A Yankees uniform, worn by Roger Maris during his record-breaking 1961 season, has surfaced at auction for the first time, carrying a hefty estimate of $1 million and up.

The home jersey, pants and stirrups harken back to one of the greatest and most unlikely feats in baseball history: Maris’ 61 home-run season that broke Babe Ruth's then-record of 60.

The jersey is photo-matched by MeiGray to 13 different dates from the season. Though not matched to the record-breaking game which passed Ruth’s 60, it’s believed Maris only wore two pinstriped jerseys during the season.

A Maris road jersey from the 1960 World Series and the 1961 season sold for more than $265,000.

Current bidding on Maris' 1961 jersey has reached $353,800 (with buyer's premium).

The potentially $1 million jersey at Heritage Auctions represents much more than a record, but also the complex journey and hardships withstood by Maris in the lead-up to the record homer and for years after.

Maris’ 1961 campaign saw him battle teammate Mickey Mantle to break Ruth’s long-standing single-season home run record, ultimately prevailing with 61 to achieve the one of the most famous records in sports.

With the pair dubbed the “M&M boys” as the duo fought for the record throughout the season, Mantle was widely viewed as the rightful successor to surpass Ruth. Maris, who was viewed as an outsider compared to the fan-favorite Mantle, was uninterested in the media attention and faced a cacophony of abuse from fans and press alike.

“Mobbed on road trips, hounded in the streets, Maris could not even attend Catholic mass in peace,” recounts the Society of American Baseball Research. “It was not a life he wanted or accepted–he wanted to be a ballplayer, not a celebrity … Amidst the tension Maris‘s hair felt out in clumps, and he had trouble sleeping.”

The pressure of facing down the ghost of the Bambino and competing with Mantle was only compounded when Commissioner Ford Frick, a former ghost writer and friend to Ruth, ruled in the midst of the season that in order to break the home run record, a player would have to complete the task in 154 games, which was the length of the MLB season until the expansion to 162 games in 1961.

“Ford Frick threw a protective screen around Babe Ruth's season record of 60 home runs,” the New York Times reported in July 1961. Otherwise, “there would have to be some distinctive mark in the record books,” suggesting a pre-steroid era asterisk for the record.

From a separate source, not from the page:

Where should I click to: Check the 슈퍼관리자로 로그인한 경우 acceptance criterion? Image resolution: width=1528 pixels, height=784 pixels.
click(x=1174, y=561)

As the 152 game mark arrived, Maris fell one short of the record 60 mark (Mantle had 54) and Frick said, “Both names will appear in the book as having set records, but under different conditions.”

On the final day of the regular season, Maris smashed his 61st home run. Game No. 162. “There it is …. 61,” said WPIX-TV’s Red Barber on the broadcast. “$5,000, somebody.”

The ball landed in the hands of 19-year-old Sal Durante in the right-field bleachers of Yankee Stadium, who told the Seattle Times in 2016 he was immediately surrounded by Yankees ushers. He told them he wanted to give Maris the ball personally.

Durante was brought to see the newly minted single-season home run king, walking up to Maris and saying “Here’s the ball, Roger.”

To Durante’s surprise, Maris signed and dated the ball and handed it right back to him, telling him to “Keep it, kid. Put it up for auction. Somebody will pay you a lot of money for the ball. He’ll keep it for a couple of days and then give it to me.”

Durante sold the ball for $5,000 to a California restauranteur, according to the Times, who returned the ball to Maris.

Frick’s defense of Ruth’s record relegated Maris to a secondary position in the record books for decades, denoted by a parenthetical. It was only in 1991, when commissioner Fay Vincent — apparently convinced by the arguments of Roger Angell in “The New Yorker” — ensured the mark would be officially established as the unblemished record.

"They acted as though I was doing something wrong, poisoning the record books or something,” Maris said in 1980. “Do you know what I have to show for 61 home runs? Nothing. Exactly nothing."

Will Stern is a reporter and editor for cllct.